Seketika kulihat mata nyalang teman-temanku berubah menjadi mata penasaran dan
menyelidik. Pak Suto adalah orang yang sangat tertutup, ia hidup sendiri,
anak-anaknya merantau dan hidup sukses di kota. Usianya hampir 80, dirumahnya
ia ditemani seorang perawat, seorang pembantu perempuan, dan seorang tukang
kebun sekaligus mekanik. Warga desa kami akrab dengan ketiga ‘batur’nya karena
mereka sering bersosialisasi. Tetapi tidak untuk pak Suto, Ia hampir tidak
pernah keluar rumah, rumahnya selalu ditutup rapat. Kemisteriusan Pak Suto
inilah mungkin yang membuat temanku sangat serius mendengarkan laporanku.
“Entah
tahun-tahun sebelumnya, tetapi sejak 1 Agustus kemarin aku melihat bendera
merah putih yang dikibarkan di depan rumahnya...” aku melihat teman-temanku
menegang “...menjuntai tanah...” “Hah?
Maksudnya..?” “setengah tiang...?” aku menggeleng “lebih rendah dari setengah
tiang. Hampir menyentuh tanah” “Alaaah... melorot kaliiii...” timpal Ryan. Aku
bersedekap dan menggelengkan kepala dengan mantap, “aku sering melihat Lek Min
dan Kang Dur nyapu dan merapikan halaman. Kalau melorot pasti mereka akan
membetulkan, kan benderanya di halaman itu juga. Tapi berhari-hari bendera itu
tidak berubah posisi”.
Sebenarnya
aku tidak merasa ada yang janggal dari itu, tetapi setelah aku mengatakannya
aku baru menyadari bahwa itu benar-benar janggal.

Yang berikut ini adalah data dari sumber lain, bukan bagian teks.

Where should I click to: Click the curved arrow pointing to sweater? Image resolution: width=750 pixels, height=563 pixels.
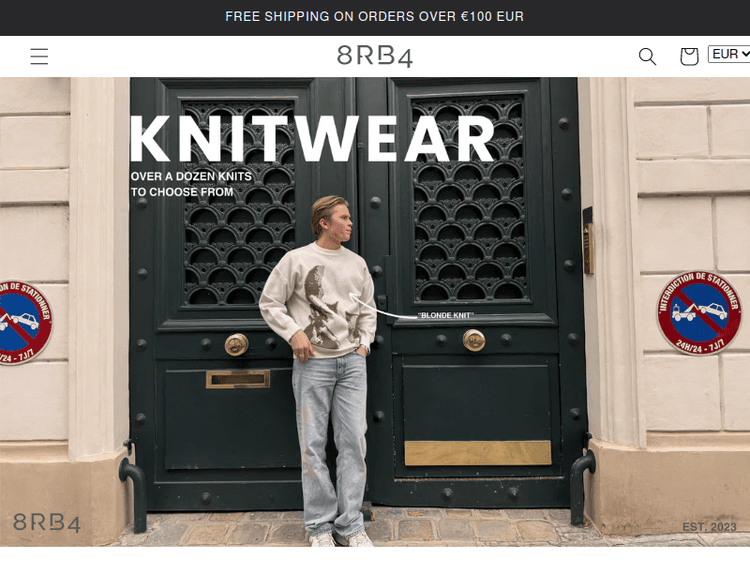click(382, 306)
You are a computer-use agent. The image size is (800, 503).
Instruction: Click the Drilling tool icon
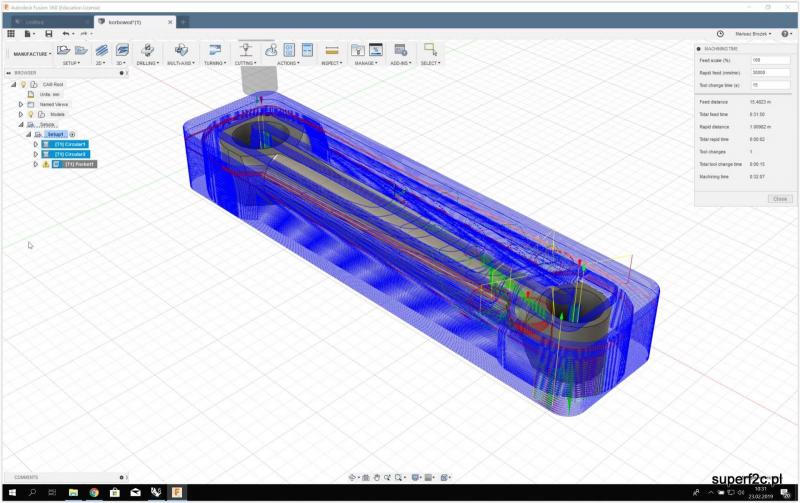point(147,49)
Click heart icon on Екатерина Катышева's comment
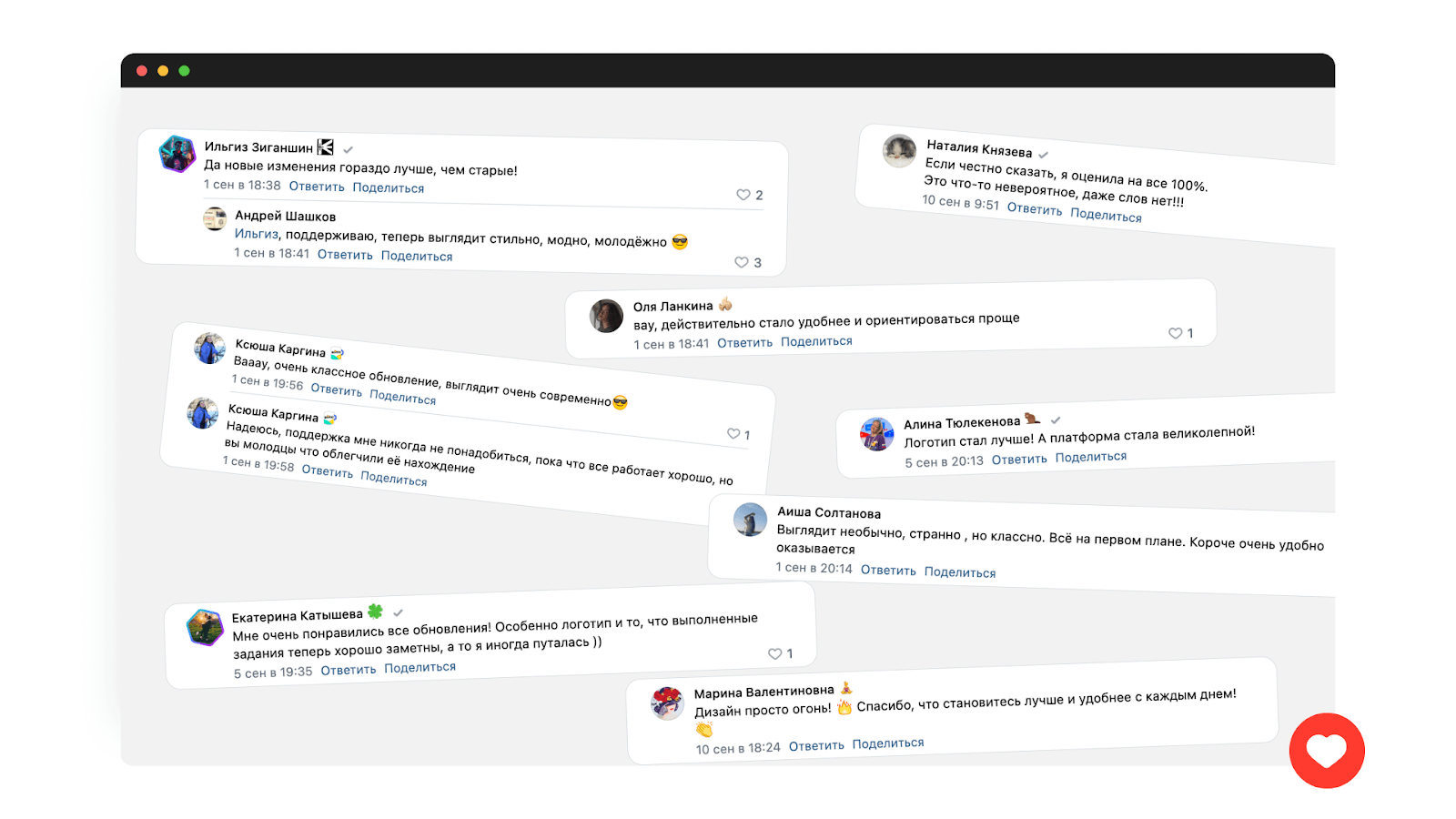 (x=775, y=653)
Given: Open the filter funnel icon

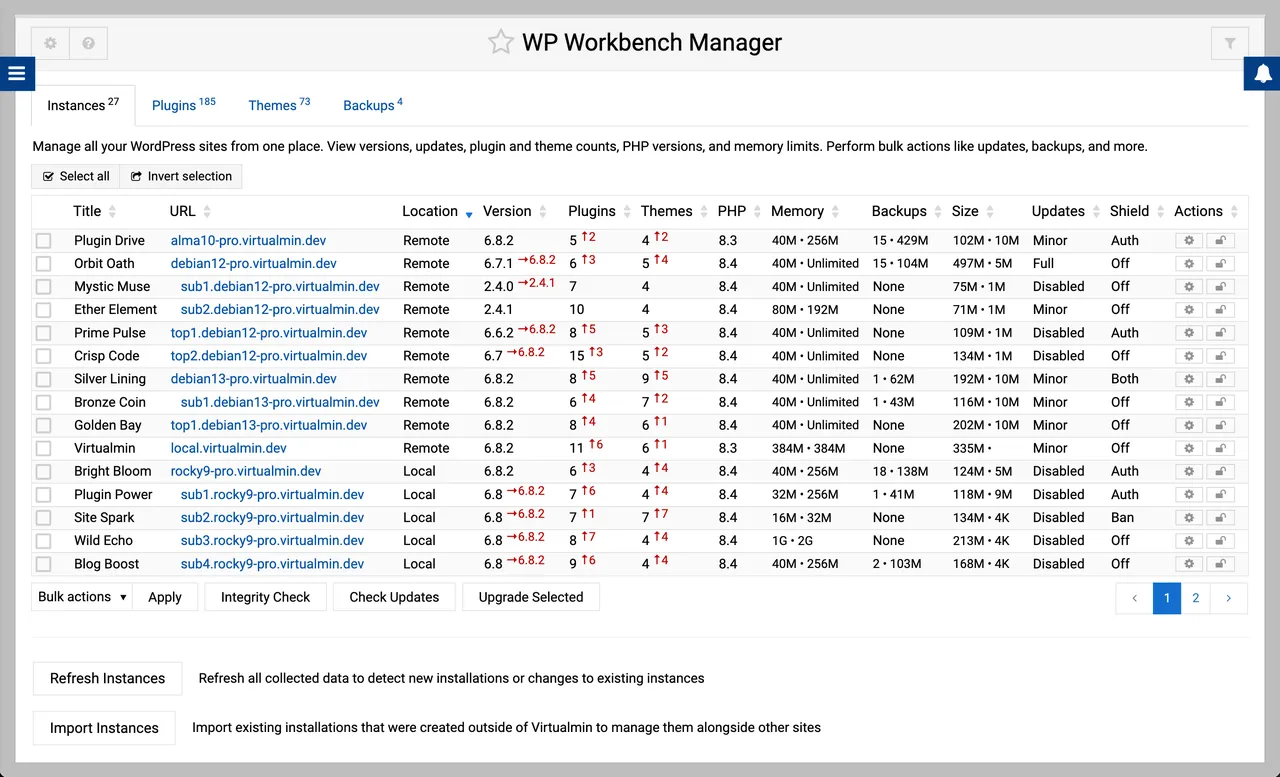Looking at the screenshot, I should 1230,43.
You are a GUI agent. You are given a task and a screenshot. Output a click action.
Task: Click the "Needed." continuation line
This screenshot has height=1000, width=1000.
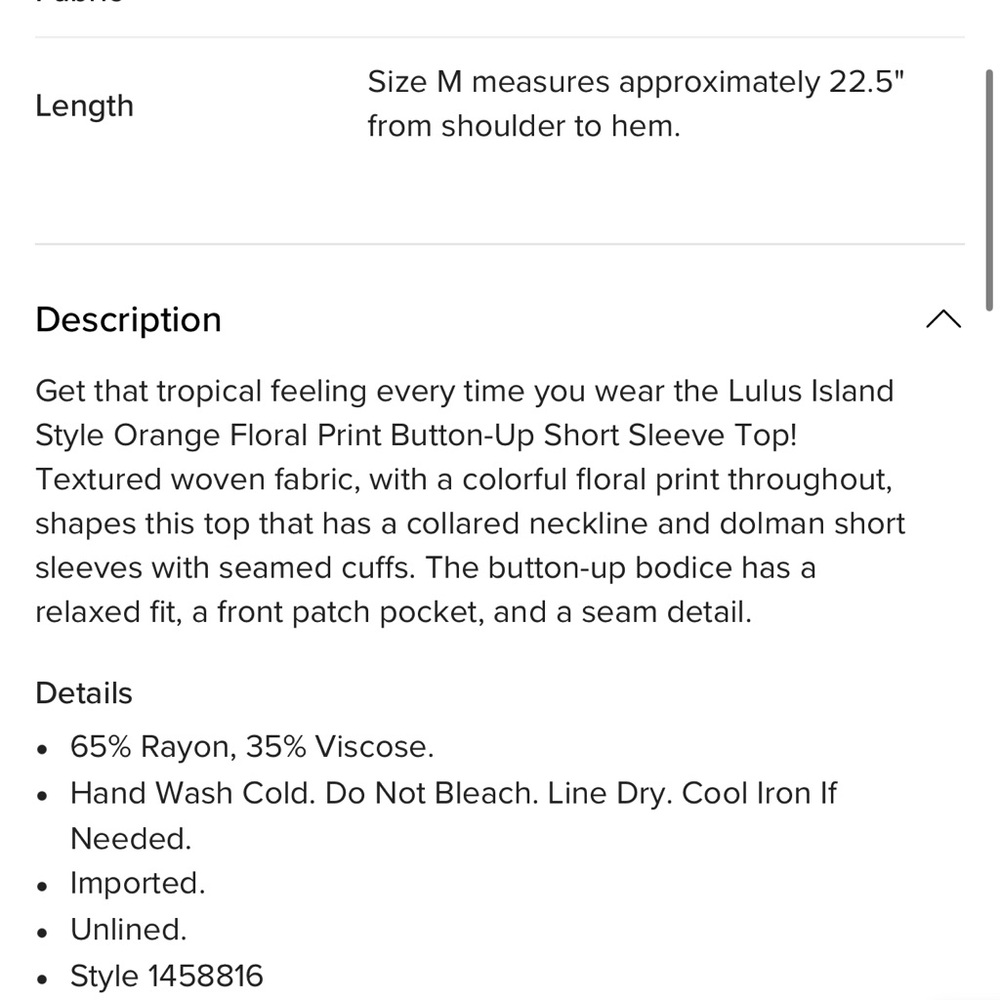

Teman-temankupun merasa bahwa
itu janggal, hingga habis tarawih kita masih membicarakan tentang Pak Suto dan benderanya. Keesokan harinya
Ryan mengadakan rapat dadakan dan berinisiatif bahwa kami harus menyelidiki
fenomena ini. Berhari-hari kami bergantian mengintai rumah pak Suto, benar saja
pembantunya memang melihat benderanya dan tak ada niat menaikkannya. Kamipun melakukan
wawancara implisit dengan Lik Min dan Kang Dur, informasinya Nihil. Mereka
hanya tau kalau bendera itu yang memasang Pak Suto, dan mereka nggak mau ngowah-owah (merubah) hal itu.
Akhirnya
hari kemerdekaan pun datang, mulanya kami berprasangka kalau Pak Suto bakal
menaikkan benderanya di hari jadi Republik ini, tapi sampai sore kami tunggu
hasilnya nihil. Kami mulai gregetan dan merasa bahwa ini merupakan penghinaan
bagi bangsa Indonesia. Kami tidak rela bangsa Indonesia direndahkan serendah
itu. Demi kehormatan bangsa Indonesia kamipun bersepakat untuk menaikkan
bendera merah putih itu sendiri. Satu langkah sebelum maghrib kami sudah
berkumpul di halaman rumah Pak Suto, ini saat semua tetangga berkumpul di
masjid atau masuk kerumah untuk bersiap buka puasa, sehingga lingkungan menjadi
sepi. Perlahan kami lepas tali ikatan bendera itu. “Buuuuk...” belum selesai
kami melepas ikatan ada benda yang tiba-tiba melayang mengenai bahu kiri Mursyad. Kontan kami celingukan mencari tau
siapa yang melempar benda yang akhirnya kami ketahui benda tadi adalah sandal
jepit. Benar saja, Pak Suto berdiri di depan pintu rumahnya tanpa alas kaki dan
satu sandal jepit di tangan kanannya. “Biarkan bendera itu disitu biar dia tau
kalau dia berpijak diatas tanah!!” teriak pak Suto sambil mengacung-acungkan
sandalnya. Kontan kami lari tunggang langgang.
2 komentar:
masih belum paham apa maksud pak suto -_-
kayaknya pak Suto agak 'sinis' dengan bangsa Indonesia yang 'lupa daratan' lupa tempat berpijak, lupa perjuangan sejarah, sehingga beliau simbolkan dengan memendekkan benderanya, biar bendera (sebagai lambang bangsa Indonesia) tetap ingat bahwa ia berpijak diatas tanah.